::: Reading text
Category 4: Shorter rainy season that leads to decreased crop yields, crop damage/loss, decreased income from crop selling, crop seeds do not reach maturity (which negatively affects the next crop generation), and reduced charcoal production and business (forests face deforestation, degradation, and increase in forest fires).
Source: Modified from IUCN (2007).
The response to climate change cuts across all scales: from local to national to regional to global scales. Globally the UN Framework Convention on Climate Change (UNFCCC) is the international policy framework responsible for climate change mitigation and adaptation. Several regional climate change scale mechanisms are in place, as well as national mechanisms including climate change policies and strategies. Numerous international processes are ongoing to help influence the behavior at national and local levels. It is important to consider some of the unintended outcomes of adaptation.
::::::
::: Records supplied
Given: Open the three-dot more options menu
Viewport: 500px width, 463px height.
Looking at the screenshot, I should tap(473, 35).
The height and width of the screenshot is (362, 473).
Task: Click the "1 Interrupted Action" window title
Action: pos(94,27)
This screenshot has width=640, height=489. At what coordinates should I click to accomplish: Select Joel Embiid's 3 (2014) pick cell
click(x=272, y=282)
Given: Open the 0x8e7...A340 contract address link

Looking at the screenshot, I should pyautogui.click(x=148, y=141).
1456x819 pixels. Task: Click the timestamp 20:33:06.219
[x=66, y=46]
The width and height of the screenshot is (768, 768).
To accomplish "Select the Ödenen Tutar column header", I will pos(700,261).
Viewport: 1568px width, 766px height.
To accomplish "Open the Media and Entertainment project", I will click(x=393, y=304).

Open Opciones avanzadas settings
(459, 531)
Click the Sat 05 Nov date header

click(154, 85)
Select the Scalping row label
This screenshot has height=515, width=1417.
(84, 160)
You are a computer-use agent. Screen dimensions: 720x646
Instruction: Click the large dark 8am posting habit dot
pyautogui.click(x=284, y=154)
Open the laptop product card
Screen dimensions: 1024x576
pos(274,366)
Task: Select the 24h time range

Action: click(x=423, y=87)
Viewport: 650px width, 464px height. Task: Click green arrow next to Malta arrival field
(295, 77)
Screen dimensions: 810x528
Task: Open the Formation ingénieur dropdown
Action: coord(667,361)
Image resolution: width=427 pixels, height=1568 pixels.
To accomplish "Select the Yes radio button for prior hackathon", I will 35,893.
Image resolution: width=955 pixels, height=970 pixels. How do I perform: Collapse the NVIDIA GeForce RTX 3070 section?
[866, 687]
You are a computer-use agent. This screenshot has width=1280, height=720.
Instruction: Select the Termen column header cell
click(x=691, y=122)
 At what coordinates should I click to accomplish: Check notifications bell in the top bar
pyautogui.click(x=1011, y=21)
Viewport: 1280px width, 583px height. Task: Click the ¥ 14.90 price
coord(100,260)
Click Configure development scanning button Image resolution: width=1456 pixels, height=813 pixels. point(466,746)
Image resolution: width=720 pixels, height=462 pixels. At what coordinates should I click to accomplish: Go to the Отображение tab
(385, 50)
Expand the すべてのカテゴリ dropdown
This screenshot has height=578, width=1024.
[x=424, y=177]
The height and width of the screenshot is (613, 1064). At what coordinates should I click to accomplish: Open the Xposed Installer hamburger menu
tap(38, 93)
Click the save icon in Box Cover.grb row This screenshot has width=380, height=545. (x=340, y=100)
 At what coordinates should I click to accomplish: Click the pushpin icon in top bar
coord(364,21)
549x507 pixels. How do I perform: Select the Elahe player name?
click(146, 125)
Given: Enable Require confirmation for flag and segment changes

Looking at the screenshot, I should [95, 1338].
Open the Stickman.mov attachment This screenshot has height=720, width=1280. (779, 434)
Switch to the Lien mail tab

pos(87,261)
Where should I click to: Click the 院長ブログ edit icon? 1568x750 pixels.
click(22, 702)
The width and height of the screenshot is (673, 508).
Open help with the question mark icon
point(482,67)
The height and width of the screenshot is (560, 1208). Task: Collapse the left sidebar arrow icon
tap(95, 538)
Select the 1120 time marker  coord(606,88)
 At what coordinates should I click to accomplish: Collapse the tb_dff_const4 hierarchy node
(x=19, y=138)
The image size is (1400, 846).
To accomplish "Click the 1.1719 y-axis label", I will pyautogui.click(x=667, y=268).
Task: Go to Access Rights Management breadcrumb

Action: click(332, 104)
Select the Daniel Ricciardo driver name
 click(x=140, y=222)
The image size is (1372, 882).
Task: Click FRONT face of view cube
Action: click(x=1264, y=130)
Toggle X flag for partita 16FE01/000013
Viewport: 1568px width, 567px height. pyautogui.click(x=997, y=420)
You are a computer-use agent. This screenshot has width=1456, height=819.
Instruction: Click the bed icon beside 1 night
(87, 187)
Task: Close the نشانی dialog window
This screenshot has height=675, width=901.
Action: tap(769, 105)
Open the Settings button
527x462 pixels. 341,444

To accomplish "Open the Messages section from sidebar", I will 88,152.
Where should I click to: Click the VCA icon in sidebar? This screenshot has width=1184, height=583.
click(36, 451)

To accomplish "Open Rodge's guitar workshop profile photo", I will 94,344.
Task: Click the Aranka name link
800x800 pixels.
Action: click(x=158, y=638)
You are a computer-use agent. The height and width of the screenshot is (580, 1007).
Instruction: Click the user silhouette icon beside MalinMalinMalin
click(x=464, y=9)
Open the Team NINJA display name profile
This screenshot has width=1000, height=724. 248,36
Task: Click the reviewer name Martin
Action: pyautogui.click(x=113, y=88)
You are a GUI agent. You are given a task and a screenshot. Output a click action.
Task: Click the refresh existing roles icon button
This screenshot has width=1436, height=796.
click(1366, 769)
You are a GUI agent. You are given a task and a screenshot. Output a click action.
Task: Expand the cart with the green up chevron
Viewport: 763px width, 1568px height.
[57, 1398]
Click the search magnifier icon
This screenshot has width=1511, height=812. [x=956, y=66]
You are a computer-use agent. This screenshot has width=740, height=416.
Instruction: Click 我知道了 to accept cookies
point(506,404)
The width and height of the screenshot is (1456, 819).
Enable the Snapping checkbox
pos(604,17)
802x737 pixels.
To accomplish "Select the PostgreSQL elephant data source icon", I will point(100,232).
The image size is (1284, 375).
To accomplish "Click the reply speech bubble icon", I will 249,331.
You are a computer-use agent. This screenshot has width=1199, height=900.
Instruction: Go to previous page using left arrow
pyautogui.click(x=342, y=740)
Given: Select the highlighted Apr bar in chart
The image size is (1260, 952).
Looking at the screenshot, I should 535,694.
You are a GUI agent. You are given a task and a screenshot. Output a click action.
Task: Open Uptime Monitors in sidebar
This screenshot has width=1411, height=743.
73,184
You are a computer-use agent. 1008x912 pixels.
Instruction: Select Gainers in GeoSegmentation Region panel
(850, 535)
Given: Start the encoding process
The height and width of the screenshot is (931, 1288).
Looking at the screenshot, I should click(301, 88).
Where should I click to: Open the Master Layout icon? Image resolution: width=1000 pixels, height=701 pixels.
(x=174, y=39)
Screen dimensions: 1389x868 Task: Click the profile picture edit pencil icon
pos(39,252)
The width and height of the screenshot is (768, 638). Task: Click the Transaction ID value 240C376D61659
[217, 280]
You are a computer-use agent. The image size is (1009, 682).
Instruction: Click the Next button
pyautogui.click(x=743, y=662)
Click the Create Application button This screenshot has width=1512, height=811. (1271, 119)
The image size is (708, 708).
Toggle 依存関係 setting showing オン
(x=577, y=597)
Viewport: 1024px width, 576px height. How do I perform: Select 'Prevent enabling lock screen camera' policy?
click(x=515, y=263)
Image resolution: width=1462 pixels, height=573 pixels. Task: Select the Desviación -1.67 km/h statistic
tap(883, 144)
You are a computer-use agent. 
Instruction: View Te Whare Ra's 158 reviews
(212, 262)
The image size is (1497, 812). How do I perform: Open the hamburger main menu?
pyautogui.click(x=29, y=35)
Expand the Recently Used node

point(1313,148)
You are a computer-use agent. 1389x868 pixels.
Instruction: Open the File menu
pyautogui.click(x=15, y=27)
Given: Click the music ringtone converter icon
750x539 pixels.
::::::
• **What to work on**:
• A. According to the climate change passage, why is it harmful when crop seeds do not reach maturity during a shorter rainy season?
• B. Print the climate change passage starting at "Source: Modified from" and ending at "outcomes of adaptation.".
• C. Write what comes next in the climate change passage, picking up after its last sentence.
The records were drawn from a separate source.

• **Responses to the tasks**:
• A. Seeds that do not reach maturity negatively affect the next crop generation.

• B.
Source: Modified from IUCN (2007).
The response to climate change cuts across all scales: from local to national to regional to global scales. Globally the UN Framework Convention on Climate Change (UNFCCC) is the international policy framework responsible for climate change mitigation and adaptation. Several regional climate change scale mechanisms are in place, as well as national mechanisms including climate change policies and strategies. Numerous international processes are ongoing to help influence the behavior at national and local levels. It is important to consider some of the unintended outcomes of adaptation.

• C.
Agroforestry, Food, and Nutritional Security
Definition, Conceptualization, and Challenges and Options
The concept of agroforestry has emerged as another viable option to supply of a wide range of ES to complement natural forests and other related life-supporting ecosystems (Dawson, 2013; Binam et al. 2017). By definition, agroforestry refers to the integration of woody species (trees and shrubs) with annual crop cultivation, livestock production, and other farm activities (Binam et al. 2017). Further, agroforestry is a series of land management approaches practiced by more than 1.2 billion people worldwide (Dawson et al. 2013). Varied ecological and socioeconomic conditions have given rise to specific forms of agroforestry in different parts of the world. Immediate benefits of agroforestry include runoff reduction; soil erosion control; accumulation of soil organic matter; improvement of soil fertility; watershed protection; carbon sequestration; supply of fuelwood, fodder, food, and nutrition; biodiversity conservation and enhancement of climate change adaptation and mitigation; etc. Challenges for agroforestry in food and nutrition security generally include policy constraints, constraints in delivering tree products to markets, underinvestment in research, and others. Options entail policy opportunities and planning for climate change mitigation and adaptation.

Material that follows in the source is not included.